Im allgemeinen Sprachgebrauch bedeutet der Begriff „Prognoserisiko“ nichts Anderes als „das Risiko, mit seiner Vorhersage falsch zu liegen“.

Das Prognoserisiko in der Wirtschaft

Ein gutes Beispiel hierfür sind die Prognoserisiken eines Unternehmers. Er muss ständig zukünftige Geschehnisse vorhersagen, die für ihn mit finanziellen Risiken behaftet sind: Wie viele Produkte muss ich anfertigen? Würde sich ein Investitionskredit für mich lohnen? Wie viele Arbeiter muss ich dafür einstellen? Lohnt sich eine Investition im Ausland?

Liegt der Unternehmer mit seinen Einschätzungen falsch, dann verwirklicht sich das Prognoserisiko. Das bedeutet regelmäßig, dass er kostbare Ressourcen verschwendet, und nicht den optimalen Nutzen aus seinen Möglichkeiten zieht. Fertigt er zu viele Produkte an, dann hat er höhere Kosten. Fertigt er zu wenige an, dann hätte er mehr Einnahmen erzielen können. Stellt er zu viele Arbeiter ein, ist der Betrieb zu unproduktiv, und stellt er zu wenige ein, kann er nicht genug produzieren.
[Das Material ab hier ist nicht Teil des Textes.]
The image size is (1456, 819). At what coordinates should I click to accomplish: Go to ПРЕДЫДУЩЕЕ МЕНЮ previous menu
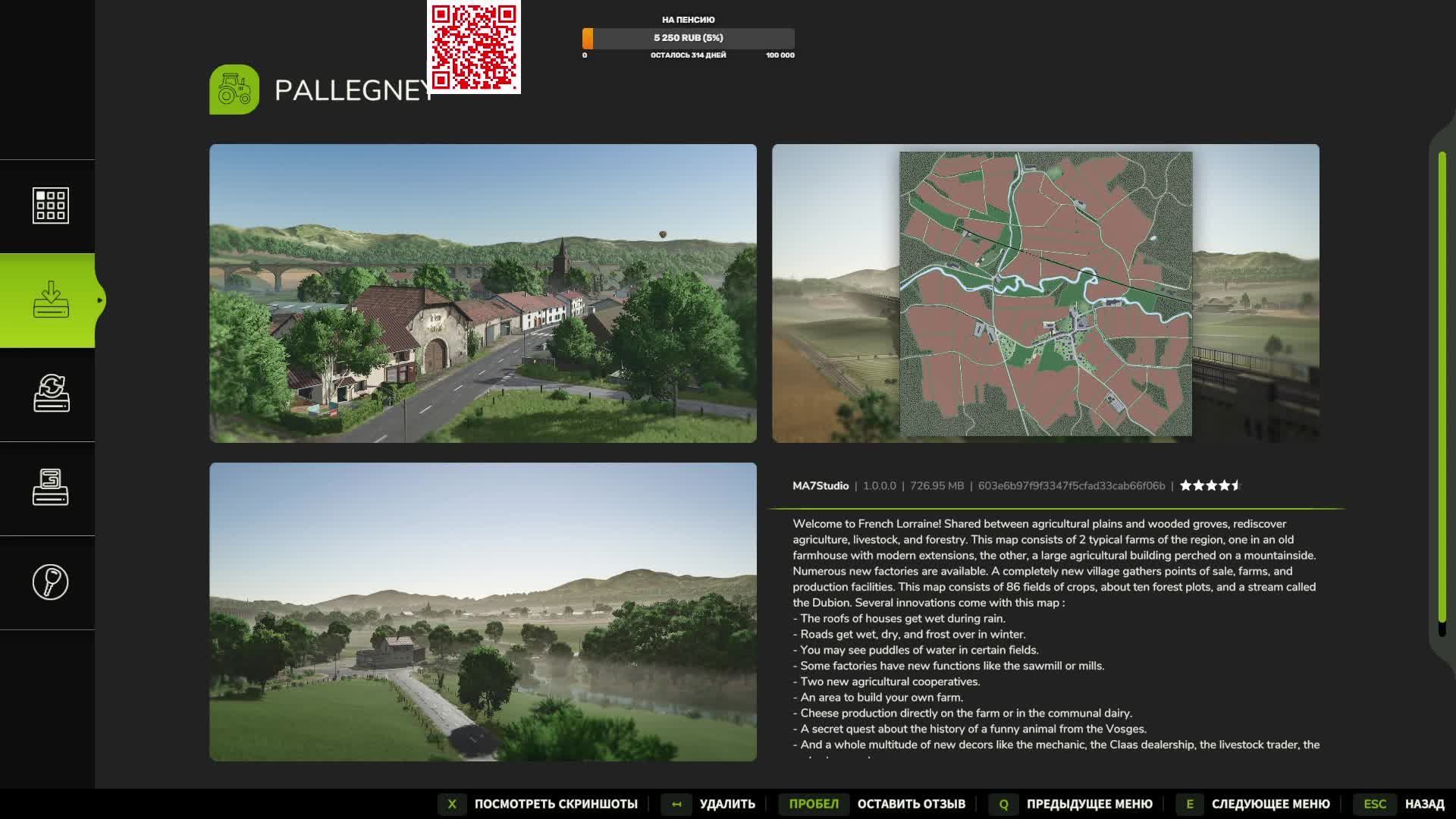click(1089, 804)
Der Begriff des Prognoserisikos ist daher essentiell für die Wirtschaft, und Prognosen müssen möglichst präzise getroffen werden, wenn das damit verbundene Risiko hoch ist.

Schadensersatz beim Unfall

Ein Prognoserisiko kann es auch im Rahmen von Verkehrsunfällen geben. Wer im Rahmen eines Verkehrsunfalls geschädigt wird, hat gegen den Unfallverursacher einen Schadensersatzanspruch. Er kann also von diesem Schädiger verlangen, dass er ihn so stellt, als wäre der Unfall nie passiert (Naturalrestitution). Das heißt vor allem, dass er Reparaturkosten, Gutachterkosten, Mietwagenkosten und weitere Schadenspositionen ersetzt bekommen kann. Der Schadensersatzanspruch ist aber nicht grenzenlos. Geschädigte sollen durch den Schadensersatz nicht bessergestellt werden als vorher (schadensrechtliches Bereicherungsverbot). Sie dürfen außerdem nicht die Kosten explodieren lassen, um dem Schädiger „eine reinzuwürgen“, sondern müssen sich bei der Schadensbehebung wirtschaftlich vernünftig verhalten (Wirtschaftlichkeitsgebot). Die Reparaturkosten bekommt der Geschädigte deshalb nur dann ersetzt, wenn sie noch wirtschaftlich sinnvoll sind. Würde es deutlich mehr kosten, das Fahrzeug wieder in Stand zu setzen, als sich ein neues zu beschaffen, dann muss sich der Geschädigte ein neues Fahrzeug beschaffen, oder einen Teil der Reparaturkosten selbst tragen.

Wo ist das Problem?

Ein Laie muss sich nach dem Verkehrsunfall folgende Frage stellen: „Kann ich das Auto reparieren, oder trage ich dann die Kosten?“ – Als Laie kann er aber selbstverständlich nicht mit eigenen Augen einschätzen, ob es wirtschaftlich sinnvoll ist, ein Fahrzeug noch zu reparieren, oder sich ein neues Fahrzeug zu beschaffen. Das Risiko, dass das die gewählte Art der Schadensbeseitigung (Reparatur) unwirtschaftlich ist, trägt grundsätzlich der Unfallgeschädigte. Aber das gilt nicht ausnahmslos.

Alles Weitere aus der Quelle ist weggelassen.